1970s Canadian rock band

Bush was an early 1970s Canadian rock band. It evolved from the club act Mandala, which had a minor Canadian hit with the song "Love-Itis".

== History ==
Bush consisted of ex-Mandala bandmates Domenic Troiano (vocals, guitar), Roy Kenner (vocals), Hugh Sullivan (organ), Pentti Glan (drums), and Prakash John (vocals, bass). The group released a single eponymous album in 1970, on the RCA label in Canada and Dunhill in the US, and toured with label mates Steppenwolf and Three Dog Night. Three Dog Night released one of their songs, "I Can Hear You Calling" as the B-side of their successful single "Joy to the World". The song also appeared on Three Dog Night's Naturally album. Bush was short-lived as a band, but its jazz-influenced rock was influential in Canada.

Bush became newsworthy again in 1995, as the result of an intellectual property dispute with the British rock band Bush. As Troiano still owned the rights to that name, the British band was forced to release their albums in Canada under the name "Bush^{x}". In 1997, Troiano offered a deal in which the British band was allowed to use simply "Bush" in return for donations to the Starlight Foundation and the Canadian Music Therapy Fund.

==Subsequent careers==
All of the band members continued in music after the breakup of Bush.

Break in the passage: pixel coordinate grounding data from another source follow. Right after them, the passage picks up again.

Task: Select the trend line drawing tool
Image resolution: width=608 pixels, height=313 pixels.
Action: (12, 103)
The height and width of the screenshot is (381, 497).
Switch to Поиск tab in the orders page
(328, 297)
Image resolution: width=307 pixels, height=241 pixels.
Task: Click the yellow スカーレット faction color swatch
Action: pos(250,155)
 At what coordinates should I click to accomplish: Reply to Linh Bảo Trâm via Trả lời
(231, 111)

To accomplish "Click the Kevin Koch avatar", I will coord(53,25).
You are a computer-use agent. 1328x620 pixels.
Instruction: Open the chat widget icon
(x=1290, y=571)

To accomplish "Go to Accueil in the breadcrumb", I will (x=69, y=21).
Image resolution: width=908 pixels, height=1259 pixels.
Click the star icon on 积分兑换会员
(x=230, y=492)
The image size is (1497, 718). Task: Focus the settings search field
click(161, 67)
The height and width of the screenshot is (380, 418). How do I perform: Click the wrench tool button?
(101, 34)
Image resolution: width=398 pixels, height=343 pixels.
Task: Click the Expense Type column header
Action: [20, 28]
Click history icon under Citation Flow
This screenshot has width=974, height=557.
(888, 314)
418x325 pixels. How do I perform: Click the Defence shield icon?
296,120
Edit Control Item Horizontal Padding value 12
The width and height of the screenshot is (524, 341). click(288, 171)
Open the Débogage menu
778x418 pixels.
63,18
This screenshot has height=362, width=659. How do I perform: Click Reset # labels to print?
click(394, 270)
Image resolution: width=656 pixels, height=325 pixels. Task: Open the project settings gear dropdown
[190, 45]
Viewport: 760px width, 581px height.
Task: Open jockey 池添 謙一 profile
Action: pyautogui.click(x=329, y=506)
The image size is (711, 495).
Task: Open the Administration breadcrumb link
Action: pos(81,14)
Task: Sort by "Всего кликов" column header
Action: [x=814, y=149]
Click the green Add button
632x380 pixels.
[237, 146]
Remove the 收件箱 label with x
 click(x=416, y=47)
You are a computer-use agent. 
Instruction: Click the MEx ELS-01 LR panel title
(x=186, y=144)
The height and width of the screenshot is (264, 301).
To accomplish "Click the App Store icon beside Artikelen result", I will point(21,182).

Kenner and Troiano joined The James Gang, following the departure of Joe Walsh. They performed together on the albums Passin' Thru and Straight Shooter, after which Troiano left to join The Guess Who. Kenner stayed with The James Gang, which continued with lead guitarist Tommy Bolin for two further albums, Bang and Miami. John and Glan became session musicians, who also toured with Alice Cooper and Lou Reed. Troiano later maintained a solo career, which also included Kenner at various times. John later fronted the long-running Toronto-based rhythm and blues band, The Lincolns. In 2005, Domenic Troiano died aged 59, of prostate cancer.